Your objective: Provide again, from the entries below, every line from the one containing "広告に関するお問合せ (103, 2434)" through the one containing "ログイン (81, 14)", exactly as written, and no other line.

(Beginning of Supplied data)

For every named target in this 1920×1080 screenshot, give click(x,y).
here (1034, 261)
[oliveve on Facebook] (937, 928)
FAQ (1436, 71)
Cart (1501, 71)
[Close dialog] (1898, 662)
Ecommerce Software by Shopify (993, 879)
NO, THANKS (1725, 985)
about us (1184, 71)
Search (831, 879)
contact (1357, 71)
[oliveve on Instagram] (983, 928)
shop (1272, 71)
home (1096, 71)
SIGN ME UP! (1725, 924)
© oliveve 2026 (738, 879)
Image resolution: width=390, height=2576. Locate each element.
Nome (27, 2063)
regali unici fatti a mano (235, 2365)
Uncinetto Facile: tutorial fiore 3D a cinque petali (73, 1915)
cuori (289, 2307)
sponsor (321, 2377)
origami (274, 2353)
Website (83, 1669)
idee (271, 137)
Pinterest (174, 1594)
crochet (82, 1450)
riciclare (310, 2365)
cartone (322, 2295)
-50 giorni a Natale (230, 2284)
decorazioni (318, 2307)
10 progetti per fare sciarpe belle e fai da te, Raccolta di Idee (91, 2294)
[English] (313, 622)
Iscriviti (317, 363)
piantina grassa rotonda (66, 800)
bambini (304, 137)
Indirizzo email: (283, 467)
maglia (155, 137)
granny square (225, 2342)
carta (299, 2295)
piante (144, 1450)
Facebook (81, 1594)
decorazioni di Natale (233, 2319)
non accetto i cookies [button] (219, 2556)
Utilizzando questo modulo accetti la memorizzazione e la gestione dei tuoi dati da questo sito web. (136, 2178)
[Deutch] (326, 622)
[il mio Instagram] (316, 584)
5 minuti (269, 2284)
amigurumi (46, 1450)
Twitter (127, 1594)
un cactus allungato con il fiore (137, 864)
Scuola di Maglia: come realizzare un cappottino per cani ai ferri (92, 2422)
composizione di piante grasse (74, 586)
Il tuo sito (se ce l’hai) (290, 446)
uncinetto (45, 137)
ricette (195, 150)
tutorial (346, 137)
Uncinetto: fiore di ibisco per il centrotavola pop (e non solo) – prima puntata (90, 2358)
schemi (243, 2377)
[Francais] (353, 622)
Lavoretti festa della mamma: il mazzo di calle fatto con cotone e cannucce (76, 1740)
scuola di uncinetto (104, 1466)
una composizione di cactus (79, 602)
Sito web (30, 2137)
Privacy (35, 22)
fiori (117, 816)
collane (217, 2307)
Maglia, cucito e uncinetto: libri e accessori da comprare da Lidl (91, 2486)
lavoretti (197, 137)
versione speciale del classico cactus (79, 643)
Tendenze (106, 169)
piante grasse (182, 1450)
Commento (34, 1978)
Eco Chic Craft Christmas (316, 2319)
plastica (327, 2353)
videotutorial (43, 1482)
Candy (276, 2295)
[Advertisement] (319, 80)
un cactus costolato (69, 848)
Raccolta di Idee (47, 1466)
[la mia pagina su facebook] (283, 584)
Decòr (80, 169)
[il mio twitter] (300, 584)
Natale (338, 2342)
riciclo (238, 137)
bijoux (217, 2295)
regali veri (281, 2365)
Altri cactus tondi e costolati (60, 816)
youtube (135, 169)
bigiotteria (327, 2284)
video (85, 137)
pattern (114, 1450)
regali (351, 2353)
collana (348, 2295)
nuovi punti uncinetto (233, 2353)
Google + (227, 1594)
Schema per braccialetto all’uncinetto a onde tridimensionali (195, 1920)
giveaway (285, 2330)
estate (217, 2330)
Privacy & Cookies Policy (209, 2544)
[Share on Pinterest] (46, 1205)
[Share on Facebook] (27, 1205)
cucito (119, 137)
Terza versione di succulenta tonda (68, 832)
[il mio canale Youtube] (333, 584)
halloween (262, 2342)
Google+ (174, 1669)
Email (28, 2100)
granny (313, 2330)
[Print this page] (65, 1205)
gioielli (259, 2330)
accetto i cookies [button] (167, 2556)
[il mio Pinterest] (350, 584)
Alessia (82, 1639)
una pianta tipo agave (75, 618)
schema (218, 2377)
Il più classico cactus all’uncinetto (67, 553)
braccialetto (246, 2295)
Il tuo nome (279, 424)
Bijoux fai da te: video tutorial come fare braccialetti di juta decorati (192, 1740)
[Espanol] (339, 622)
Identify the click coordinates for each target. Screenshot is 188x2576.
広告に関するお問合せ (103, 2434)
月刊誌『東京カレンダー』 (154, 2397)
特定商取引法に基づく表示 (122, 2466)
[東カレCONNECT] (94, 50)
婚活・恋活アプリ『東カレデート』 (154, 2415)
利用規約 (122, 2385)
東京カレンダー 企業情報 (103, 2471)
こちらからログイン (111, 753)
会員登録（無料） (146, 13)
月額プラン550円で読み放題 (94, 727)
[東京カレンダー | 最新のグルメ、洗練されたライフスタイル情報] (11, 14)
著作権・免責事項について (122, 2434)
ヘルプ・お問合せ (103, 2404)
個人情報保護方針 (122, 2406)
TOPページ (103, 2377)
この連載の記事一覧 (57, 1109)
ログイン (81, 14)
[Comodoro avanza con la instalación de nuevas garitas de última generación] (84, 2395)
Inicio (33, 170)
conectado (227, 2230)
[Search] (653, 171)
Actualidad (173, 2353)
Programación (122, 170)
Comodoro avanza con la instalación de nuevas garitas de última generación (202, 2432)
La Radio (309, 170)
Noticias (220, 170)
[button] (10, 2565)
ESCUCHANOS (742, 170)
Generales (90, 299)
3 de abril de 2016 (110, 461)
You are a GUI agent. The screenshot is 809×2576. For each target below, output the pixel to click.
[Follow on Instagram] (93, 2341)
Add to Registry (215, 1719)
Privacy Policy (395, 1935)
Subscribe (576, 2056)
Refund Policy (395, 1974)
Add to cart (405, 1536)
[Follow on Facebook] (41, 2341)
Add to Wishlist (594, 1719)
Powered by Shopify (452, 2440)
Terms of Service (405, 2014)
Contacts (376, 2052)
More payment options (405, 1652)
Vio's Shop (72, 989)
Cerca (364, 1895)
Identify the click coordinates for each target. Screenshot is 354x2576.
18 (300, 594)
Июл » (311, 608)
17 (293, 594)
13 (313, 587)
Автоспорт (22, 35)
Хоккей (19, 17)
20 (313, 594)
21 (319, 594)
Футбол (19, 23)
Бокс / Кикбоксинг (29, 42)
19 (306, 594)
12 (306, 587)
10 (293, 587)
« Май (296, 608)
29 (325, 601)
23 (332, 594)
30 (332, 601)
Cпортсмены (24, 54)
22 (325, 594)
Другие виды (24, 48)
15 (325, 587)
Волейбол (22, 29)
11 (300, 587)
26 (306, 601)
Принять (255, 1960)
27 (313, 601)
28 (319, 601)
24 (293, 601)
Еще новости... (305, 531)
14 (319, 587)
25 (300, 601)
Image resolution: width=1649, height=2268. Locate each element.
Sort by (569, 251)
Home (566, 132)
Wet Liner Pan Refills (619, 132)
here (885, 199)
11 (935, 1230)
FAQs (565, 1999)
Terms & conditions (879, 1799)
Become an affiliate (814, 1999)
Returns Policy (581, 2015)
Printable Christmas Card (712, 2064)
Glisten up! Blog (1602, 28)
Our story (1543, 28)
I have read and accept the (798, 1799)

(End of Supplied data)

Answer to the problem:
広告に関するお問合せ (103, 2434)
月刊誌『東京カレンダー』 (154, 2397)
特定商取引法に基づく表示 (122, 2466)
[東カレCONNECT] (94, 50)
婚活・恋活アプリ『東カレデート』 (154, 2415)
利用規約 (122, 2385)
東京カレンダー 企業情報 (103, 2471)
こちらからログイン (111, 753)
会員登録（無料） (146, 13)
月額プラン550円で読み放題 (94, 727)
[東京カレンダー | 最新のグルメ、洗練されたライフスタイル情報] (11, 14)
著作権・免責事項について (122, 2434)
ヘルプ・お問合せ (103, 2404)
個人情報保護方針 (122, 2406)
TOPページ (103, 2377)
この連載の記事一覧 (57, 1109)
ログイン (81, 14)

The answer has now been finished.